Une pelle à enfourner ? 240€
Une saladette avec un marbre ça coûte combien ? Environ 5 a 7k€.
Une chambre froide ? 10k€
Un pétrin 10L ? 3 à 5k€
Mais c’est pas tout, il te faut de l’inox, des gastro, des couteaux, des saladiers, des poêles et casseroles, ainsi que des fourneaux et des fours si tu veux faire des préparations déjà cuisinées, enfin bref il te faut tout les ustensiles nécessaires à une bonne cuisine professionnelle. Et ça coûte très cher tout ça.
4 - c)
Les charges en tout genre que tu auras à payer, j’ai pas les montants exact, mais bon, ça se trouve sur internet. Faut rappeler que tu vas devoir payer un fond de commerce et un local (location ou non), que tu auras sûrement des travaux, que tu auras des salaires à payer, mais aussi des taxes et des impôts. J’ai pas les montants de ce que ça représente, mais je sais ce que ça a comme effet sur le salaire que se verse un propriétaire de pizzeria. Une pizza, ça marche en moyenne a 25/30% environ. Sur ces 25/30%, seulement 1 a 2% représente le salaire du propriétaire, le reste c’est pour payer toutes les charges.
Si tout ça ne te fait pas peur, alors bienvenu dans le fabuleux monde de la restauration
Si vous avez quelconques questions à poser, allez y, j’y répondrais autant que possible si j’ai les réponses.

▶ _Données fournies_:
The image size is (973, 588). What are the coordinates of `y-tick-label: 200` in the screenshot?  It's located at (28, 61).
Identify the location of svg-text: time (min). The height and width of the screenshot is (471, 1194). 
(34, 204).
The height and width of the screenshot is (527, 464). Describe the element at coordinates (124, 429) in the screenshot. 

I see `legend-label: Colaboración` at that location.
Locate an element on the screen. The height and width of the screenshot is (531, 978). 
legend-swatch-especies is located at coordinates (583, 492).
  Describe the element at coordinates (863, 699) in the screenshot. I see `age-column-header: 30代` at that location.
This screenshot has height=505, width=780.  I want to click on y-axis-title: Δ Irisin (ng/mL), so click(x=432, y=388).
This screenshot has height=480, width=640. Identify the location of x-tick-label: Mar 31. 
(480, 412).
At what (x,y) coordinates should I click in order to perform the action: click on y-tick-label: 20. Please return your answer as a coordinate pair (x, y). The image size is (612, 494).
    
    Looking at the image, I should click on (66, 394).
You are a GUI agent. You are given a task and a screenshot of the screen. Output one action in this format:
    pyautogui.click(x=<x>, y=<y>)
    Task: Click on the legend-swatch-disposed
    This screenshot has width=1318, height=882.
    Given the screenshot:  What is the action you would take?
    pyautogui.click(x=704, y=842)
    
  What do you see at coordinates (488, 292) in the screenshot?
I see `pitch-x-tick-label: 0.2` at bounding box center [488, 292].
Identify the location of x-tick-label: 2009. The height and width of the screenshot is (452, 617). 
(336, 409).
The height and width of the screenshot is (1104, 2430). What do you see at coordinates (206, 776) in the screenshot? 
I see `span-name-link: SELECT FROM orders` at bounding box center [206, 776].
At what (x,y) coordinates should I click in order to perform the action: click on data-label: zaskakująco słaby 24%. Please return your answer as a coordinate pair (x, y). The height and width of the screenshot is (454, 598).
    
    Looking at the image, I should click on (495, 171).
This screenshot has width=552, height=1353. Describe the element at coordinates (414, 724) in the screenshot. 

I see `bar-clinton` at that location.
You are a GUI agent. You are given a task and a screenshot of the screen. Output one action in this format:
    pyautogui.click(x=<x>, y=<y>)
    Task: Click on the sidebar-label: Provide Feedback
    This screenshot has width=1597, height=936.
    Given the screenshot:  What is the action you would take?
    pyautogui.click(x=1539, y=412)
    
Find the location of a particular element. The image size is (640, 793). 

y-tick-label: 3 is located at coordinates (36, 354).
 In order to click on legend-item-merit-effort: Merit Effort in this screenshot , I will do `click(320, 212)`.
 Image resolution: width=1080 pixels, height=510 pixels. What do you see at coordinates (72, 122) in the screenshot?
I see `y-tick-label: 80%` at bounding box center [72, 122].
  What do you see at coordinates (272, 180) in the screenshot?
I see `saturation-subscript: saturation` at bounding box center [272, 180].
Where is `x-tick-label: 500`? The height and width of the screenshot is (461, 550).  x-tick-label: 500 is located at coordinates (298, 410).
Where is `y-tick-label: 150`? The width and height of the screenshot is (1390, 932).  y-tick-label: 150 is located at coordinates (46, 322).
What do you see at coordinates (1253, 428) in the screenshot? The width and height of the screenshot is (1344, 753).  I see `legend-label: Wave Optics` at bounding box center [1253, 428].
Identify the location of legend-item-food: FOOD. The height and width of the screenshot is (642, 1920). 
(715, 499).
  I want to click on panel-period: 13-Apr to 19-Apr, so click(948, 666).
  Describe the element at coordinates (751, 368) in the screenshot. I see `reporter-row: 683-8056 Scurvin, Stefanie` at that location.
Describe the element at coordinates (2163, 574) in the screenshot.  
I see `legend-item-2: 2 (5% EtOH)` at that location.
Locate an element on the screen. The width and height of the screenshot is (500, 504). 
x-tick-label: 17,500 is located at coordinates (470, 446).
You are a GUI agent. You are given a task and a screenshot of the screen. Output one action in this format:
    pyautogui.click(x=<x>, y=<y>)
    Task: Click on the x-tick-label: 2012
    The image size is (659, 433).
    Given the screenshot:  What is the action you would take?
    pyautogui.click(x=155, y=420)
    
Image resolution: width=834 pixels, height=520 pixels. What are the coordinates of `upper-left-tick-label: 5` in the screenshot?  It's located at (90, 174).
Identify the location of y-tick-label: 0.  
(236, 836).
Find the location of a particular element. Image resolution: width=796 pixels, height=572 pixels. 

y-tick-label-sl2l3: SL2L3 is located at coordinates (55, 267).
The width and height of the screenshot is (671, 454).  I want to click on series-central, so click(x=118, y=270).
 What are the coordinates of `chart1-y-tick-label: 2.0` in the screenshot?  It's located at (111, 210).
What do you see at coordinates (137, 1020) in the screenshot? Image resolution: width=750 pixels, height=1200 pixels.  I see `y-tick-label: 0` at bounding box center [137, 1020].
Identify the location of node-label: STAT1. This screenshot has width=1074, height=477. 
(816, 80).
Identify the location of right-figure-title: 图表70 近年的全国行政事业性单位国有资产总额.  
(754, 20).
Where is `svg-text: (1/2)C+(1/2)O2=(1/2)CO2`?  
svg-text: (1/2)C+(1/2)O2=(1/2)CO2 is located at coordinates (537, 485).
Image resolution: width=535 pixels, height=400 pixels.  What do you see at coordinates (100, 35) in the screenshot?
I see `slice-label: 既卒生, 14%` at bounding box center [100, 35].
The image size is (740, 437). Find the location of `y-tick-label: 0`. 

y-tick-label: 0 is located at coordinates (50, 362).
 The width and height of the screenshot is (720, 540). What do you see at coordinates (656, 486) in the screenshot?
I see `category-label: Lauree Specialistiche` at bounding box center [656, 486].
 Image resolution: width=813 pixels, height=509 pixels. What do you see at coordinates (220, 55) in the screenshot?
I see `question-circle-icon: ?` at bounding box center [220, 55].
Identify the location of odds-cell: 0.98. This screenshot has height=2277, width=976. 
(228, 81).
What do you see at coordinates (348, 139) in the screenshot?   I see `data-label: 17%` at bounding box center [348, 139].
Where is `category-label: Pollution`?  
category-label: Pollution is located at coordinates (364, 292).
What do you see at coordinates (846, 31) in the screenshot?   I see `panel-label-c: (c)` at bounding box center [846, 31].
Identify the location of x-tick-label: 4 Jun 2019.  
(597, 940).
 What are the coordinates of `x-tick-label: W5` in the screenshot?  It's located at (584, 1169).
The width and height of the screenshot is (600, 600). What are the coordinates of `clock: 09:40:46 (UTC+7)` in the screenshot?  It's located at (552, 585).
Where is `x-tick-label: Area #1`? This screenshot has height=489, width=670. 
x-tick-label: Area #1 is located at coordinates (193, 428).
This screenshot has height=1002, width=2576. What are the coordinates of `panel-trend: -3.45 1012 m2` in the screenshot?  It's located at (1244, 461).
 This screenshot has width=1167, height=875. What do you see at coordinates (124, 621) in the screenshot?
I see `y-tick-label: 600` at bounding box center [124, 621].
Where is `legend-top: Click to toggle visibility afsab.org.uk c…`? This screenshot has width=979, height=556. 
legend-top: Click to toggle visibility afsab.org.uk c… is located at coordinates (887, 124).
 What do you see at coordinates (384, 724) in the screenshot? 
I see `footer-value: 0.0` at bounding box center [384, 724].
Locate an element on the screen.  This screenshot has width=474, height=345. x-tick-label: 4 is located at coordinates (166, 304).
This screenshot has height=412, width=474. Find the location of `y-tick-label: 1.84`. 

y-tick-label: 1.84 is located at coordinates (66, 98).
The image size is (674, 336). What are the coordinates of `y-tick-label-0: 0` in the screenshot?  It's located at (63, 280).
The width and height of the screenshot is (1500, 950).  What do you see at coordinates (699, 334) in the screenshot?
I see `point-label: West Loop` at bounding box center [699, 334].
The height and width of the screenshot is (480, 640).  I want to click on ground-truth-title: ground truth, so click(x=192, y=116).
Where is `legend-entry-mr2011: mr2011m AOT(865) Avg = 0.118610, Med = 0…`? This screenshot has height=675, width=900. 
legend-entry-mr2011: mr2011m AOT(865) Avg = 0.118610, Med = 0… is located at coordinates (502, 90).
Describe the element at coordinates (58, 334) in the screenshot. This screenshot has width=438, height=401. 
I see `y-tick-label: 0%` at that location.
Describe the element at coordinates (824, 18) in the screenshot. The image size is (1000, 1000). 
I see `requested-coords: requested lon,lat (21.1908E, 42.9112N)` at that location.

▶ _Exercices_:
1. Recopiez le passage du texte sur les coûts d'une pizzeria allant de "Une pelle à" à "cher tout ça.", en remplaçant "chambre froide" par "vitrine réfrigérée".
2. Relevez tous les équipements dont le texte sur les coûts d'une pizzeria indique un prix, et donnez ce prix pour chacun.
Les lignes fournies constituent un matériau distinct du texte à étudier.

▶ _Corrigé des exercices_:
1.
Une pelle à enfourner ? 240€
Une saladette avec un marbre ça coûte combien ? Environ 5 a 7k€.
Une vitrine réfrigérée ? 10k€
Un pétrin 10L ? 3 à 5k€
Mais c’est pas tout, il te faut de l’inox, des gastro, des couteaux, des saladiers, des poêles et casseroles, ainsi que des fourneaux et des fours si tu veux faire des préparations déjà cuisinées, enfin bref il te faut tout les ustensiles nécessaires à une bonne cuisine professionnelle. Et ça coûte très cher tout ça.

2.
- Une pelle à enfourner : 240 €.
- Une saladette avec un marbre : environ 5 à 7 k€.
- Une chambre froide : 10 k€.
- Un pétrin 10 L : 3 à 5 k€.